The value of certifications
Someone asked which certificate would be the better choice on Twitter today: Microsoft Certified Professional or Certified Scrum Master. My answer was very simple: neither because they’re both utterly worthless.
That’s a very common answer to those looking at the point of view from those taking the exams as a means of proving they’ve learned something. In that light, things like Certified Scrum Master and Microsoft Certified Professional are useless. They don’t provide any indication whatsoever that the person holding the certification is able to actually apply those skills in the real world.

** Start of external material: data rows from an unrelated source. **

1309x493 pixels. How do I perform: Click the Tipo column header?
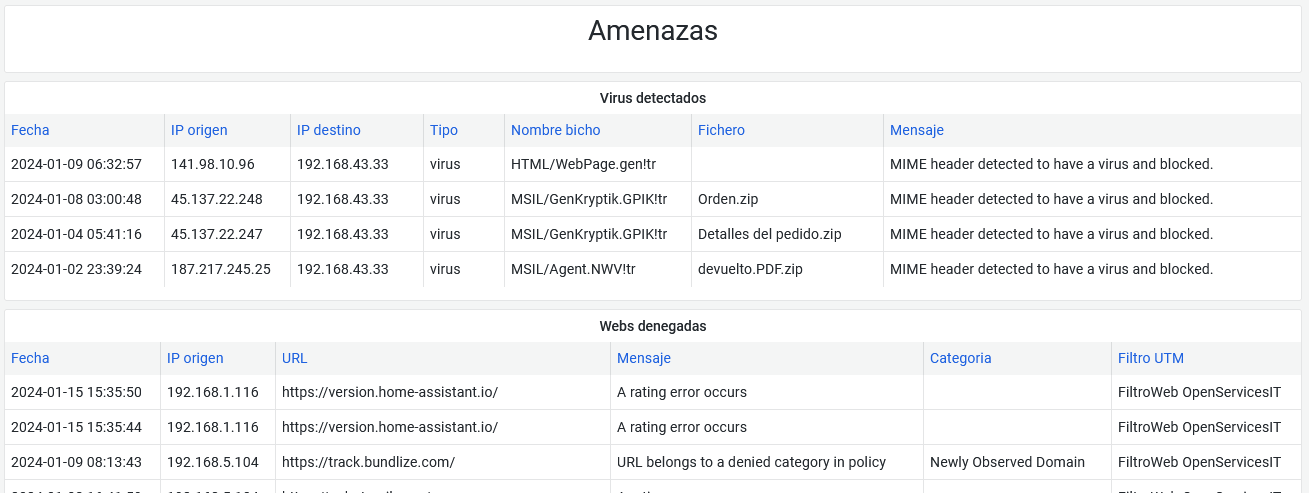[444, 130]
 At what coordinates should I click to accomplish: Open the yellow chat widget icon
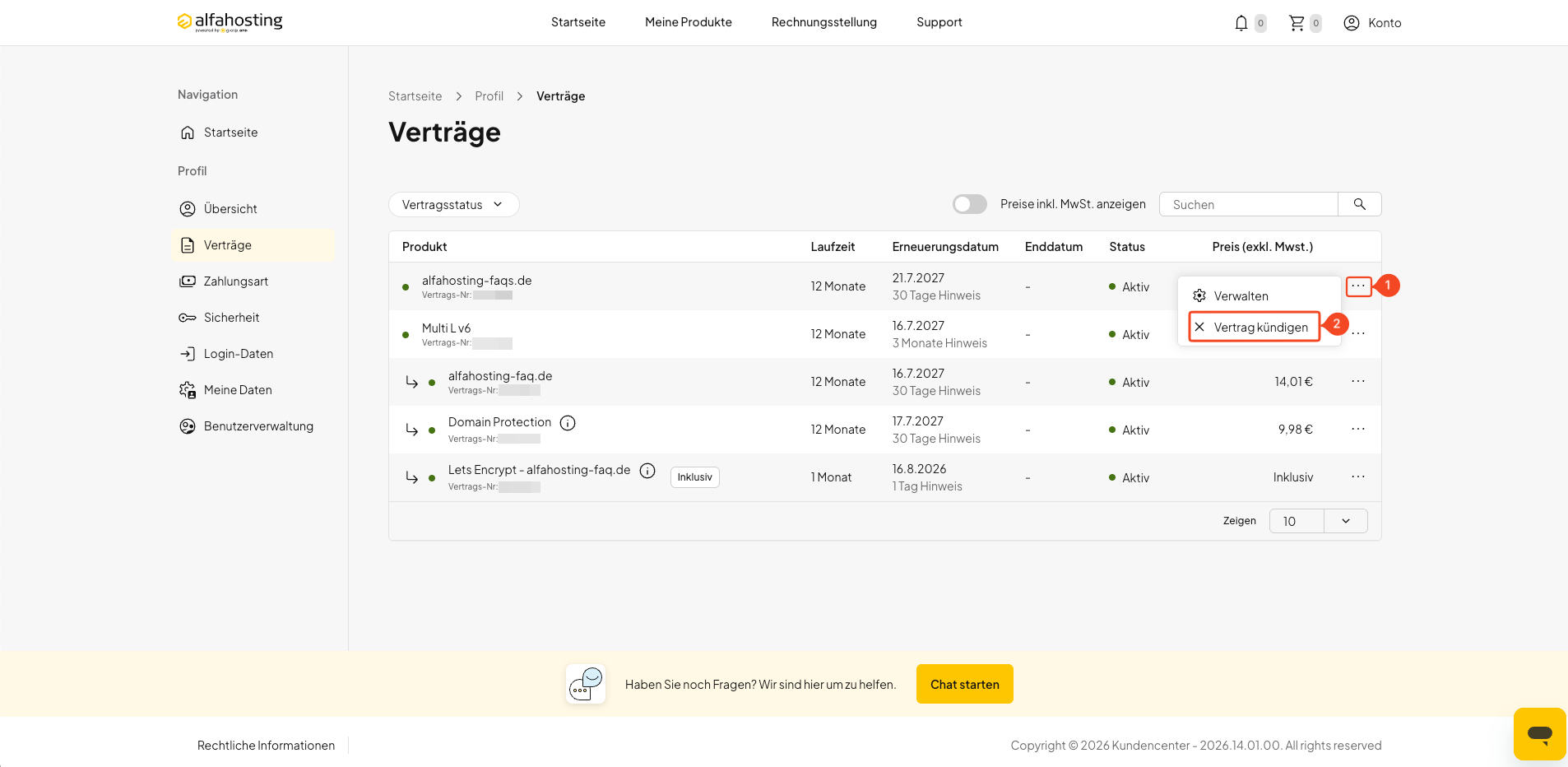pyautogui.click(x=1539, y=733)
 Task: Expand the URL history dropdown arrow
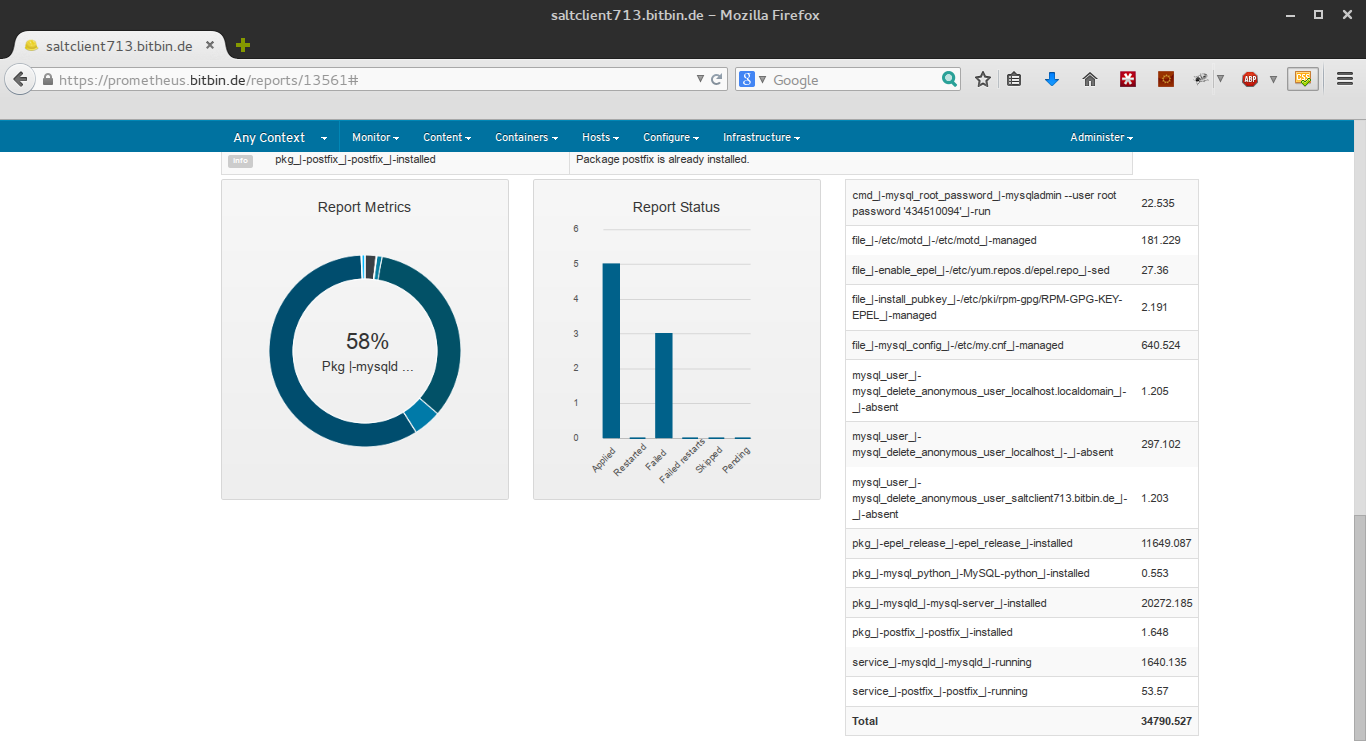pos(700,79)
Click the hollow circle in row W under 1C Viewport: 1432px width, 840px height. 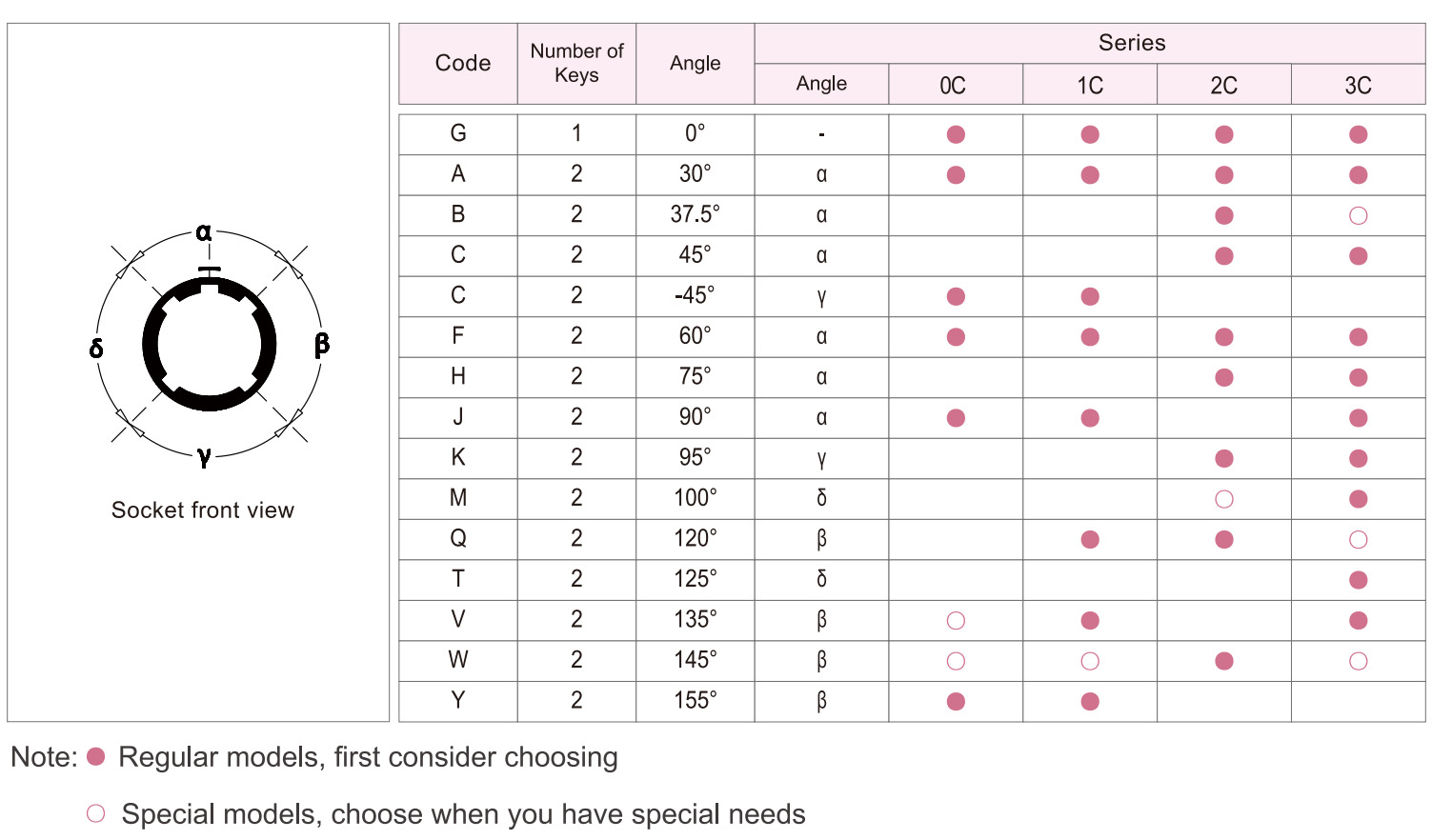[1090, 661]
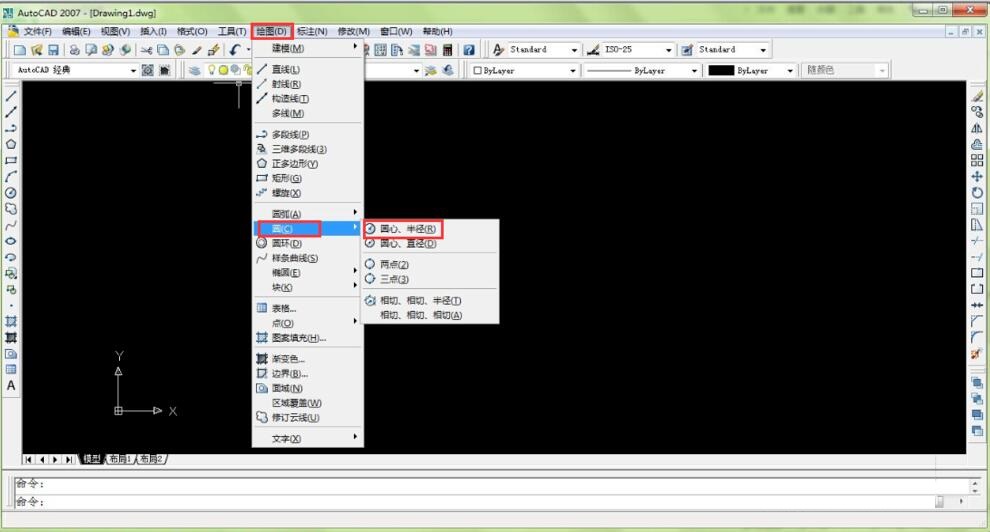Click the Mirror tool in right toolbar

tap(977, 128)
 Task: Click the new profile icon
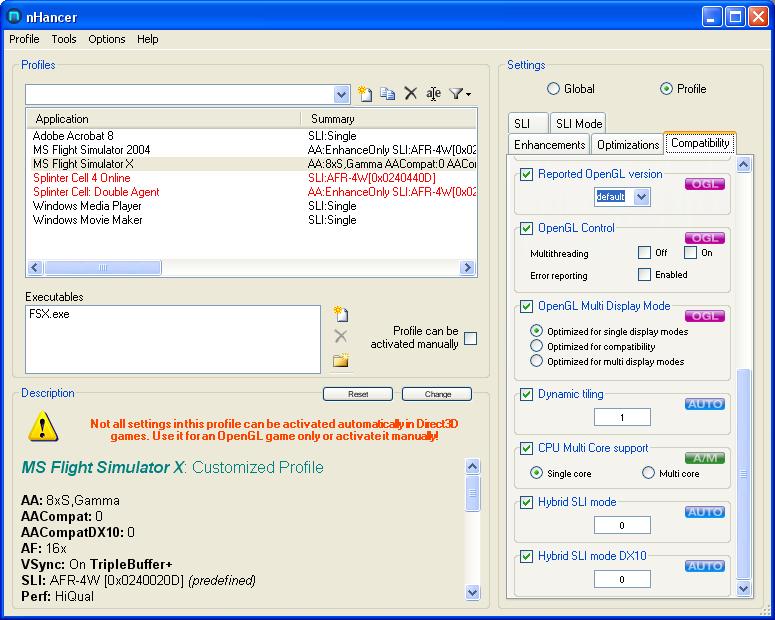pyautogui.click(x=365, y=94)
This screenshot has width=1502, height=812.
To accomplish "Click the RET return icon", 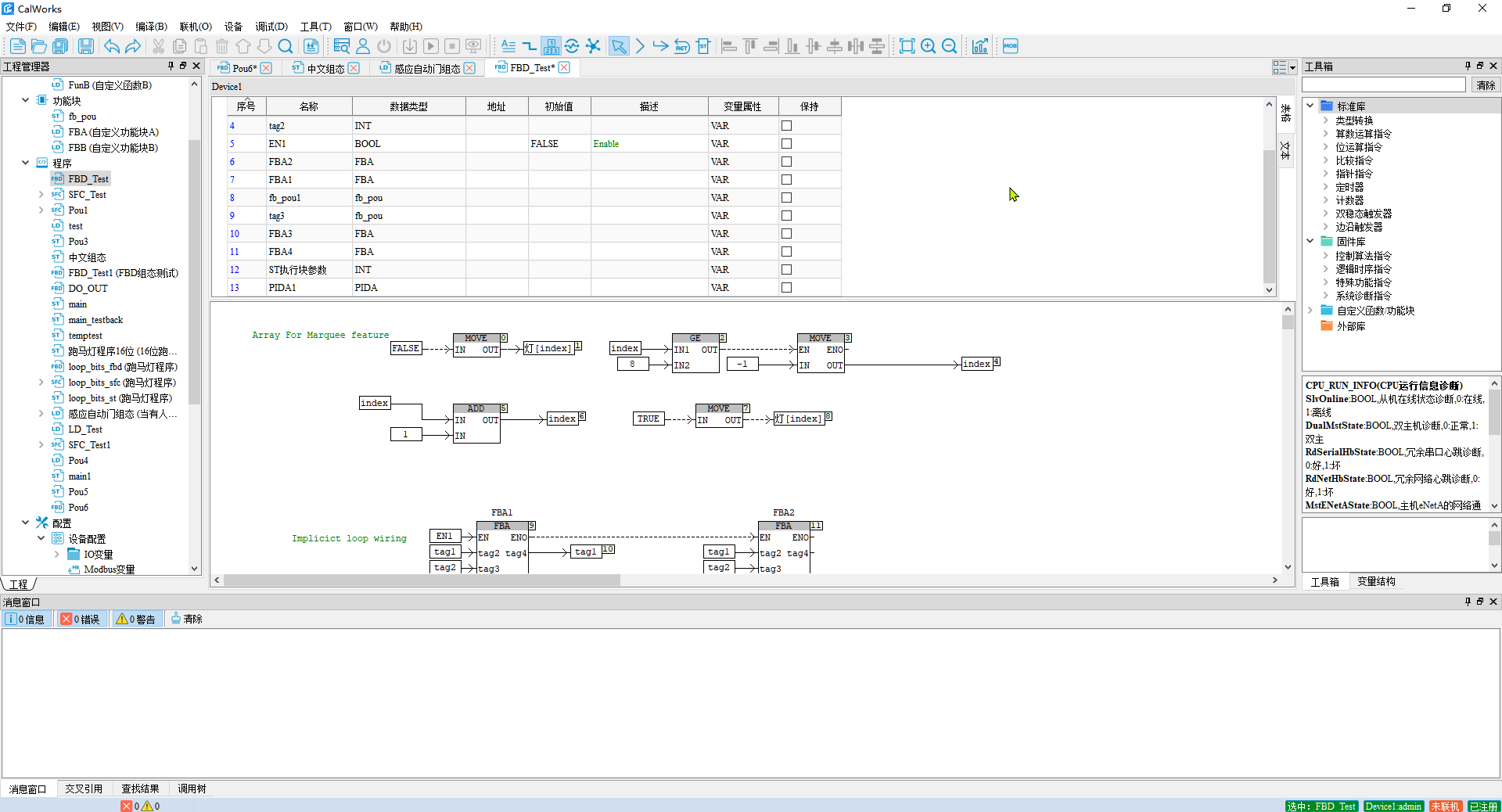I will pos(681,46).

In fact, if someone comes to me using certification as a substitute for examples of experience, it pretty much guarantees that experience will be lacking but bravado will be abundant.
So if you’re wanting to use certifications as a means of learning – don’t, it’s a waste of time. If you’re wanting to use certifications as a means of gaining credibility – you can, but be aware that those that give you credibility because of a certification are likely clueless.
So do certifications hold no value?
No, there is value in some contexts. Clueless or not, sometimes the illusion of credibility from a certification is better than the alternative for some folks. For example, we often meet clients thinking they need Agile advice, but once we start talking to them, it becomes clear that we can help them in other ways.
However, a certification might be a foot-in-the-door to start a conversation that we would otherwise be eliminated. It’s not being disingenuous – it’s recognizing that we have to understand biases and work with them rather than pretend/hope they don’t exist.
Certifications, in some organizations, have currency beyond the illusion of expertise. This could be in the form of currency for promotions, or special deals with vendors (like the Microsoft Partner program was the last time I was involved with it).
Having a certification gets you points that puts you in “Gold” status that gets lower licensing fees. Basically, certification is a coupon for lower prices. It’s a sacrifice employees make for the good of the whole.
Otherwise, yes, don’t waste your time or money. Don’t worry about the worth of the certification, decide if the process of getting certified holds any value.